Rewrite only the listing lines from the one containing "Provide the (x, y)" through the one containing "exemption [1040, 267]", putting "location" wherever "coordinate" appears and leaving everything else unchanged.

[Collected data entries]
- - - -

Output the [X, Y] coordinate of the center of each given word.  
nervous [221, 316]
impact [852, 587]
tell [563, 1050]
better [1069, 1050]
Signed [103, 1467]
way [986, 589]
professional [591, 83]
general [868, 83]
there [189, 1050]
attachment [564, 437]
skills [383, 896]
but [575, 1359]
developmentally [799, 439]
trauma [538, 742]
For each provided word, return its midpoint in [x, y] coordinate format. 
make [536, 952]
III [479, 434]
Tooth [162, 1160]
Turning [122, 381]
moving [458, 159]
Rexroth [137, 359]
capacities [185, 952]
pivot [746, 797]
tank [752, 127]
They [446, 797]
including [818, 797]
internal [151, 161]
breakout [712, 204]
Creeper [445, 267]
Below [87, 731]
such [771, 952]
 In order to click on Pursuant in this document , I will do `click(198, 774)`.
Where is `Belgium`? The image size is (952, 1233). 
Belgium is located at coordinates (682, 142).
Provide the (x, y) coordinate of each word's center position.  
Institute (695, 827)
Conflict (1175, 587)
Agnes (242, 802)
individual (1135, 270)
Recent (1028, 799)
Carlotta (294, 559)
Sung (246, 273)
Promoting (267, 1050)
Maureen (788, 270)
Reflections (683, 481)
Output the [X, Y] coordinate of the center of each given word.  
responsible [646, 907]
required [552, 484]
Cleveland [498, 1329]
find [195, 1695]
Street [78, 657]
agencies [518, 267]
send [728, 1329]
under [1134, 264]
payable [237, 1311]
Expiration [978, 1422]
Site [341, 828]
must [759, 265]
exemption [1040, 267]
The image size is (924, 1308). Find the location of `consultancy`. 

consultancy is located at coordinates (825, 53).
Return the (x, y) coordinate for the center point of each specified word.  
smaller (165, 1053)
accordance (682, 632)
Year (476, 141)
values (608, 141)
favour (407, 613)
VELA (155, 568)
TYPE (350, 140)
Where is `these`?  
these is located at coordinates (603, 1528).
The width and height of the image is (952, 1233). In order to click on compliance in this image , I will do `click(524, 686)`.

- - - -

ANSWER TO THE PROBLEM:
Provide the (x, y) location of each word's center position.  
Institute (695, 827)
Conflict (1175, 587)
Agnes (242, 802)
individual (1135, 270)
Recent (1028, 799)
Carlotta (294, 559)
Sung (246, 273)
Promoting (267, 1050)
Maureen (788, 270)
Reflections (683, 481)
Output the [X, Y] location of the center of each given word.  
responsible [646, 907]
required [552, 484]
Cleveland [498, 1329]
find [195, 1695]
Street [78, 657]
agencies [518, 267]
send [728, 1329]
under [1134, 264]
payable [237, 1311]
Expiration [978, 1422]
Site [341, 828]
must [759, 265]
exemption [1040, 267]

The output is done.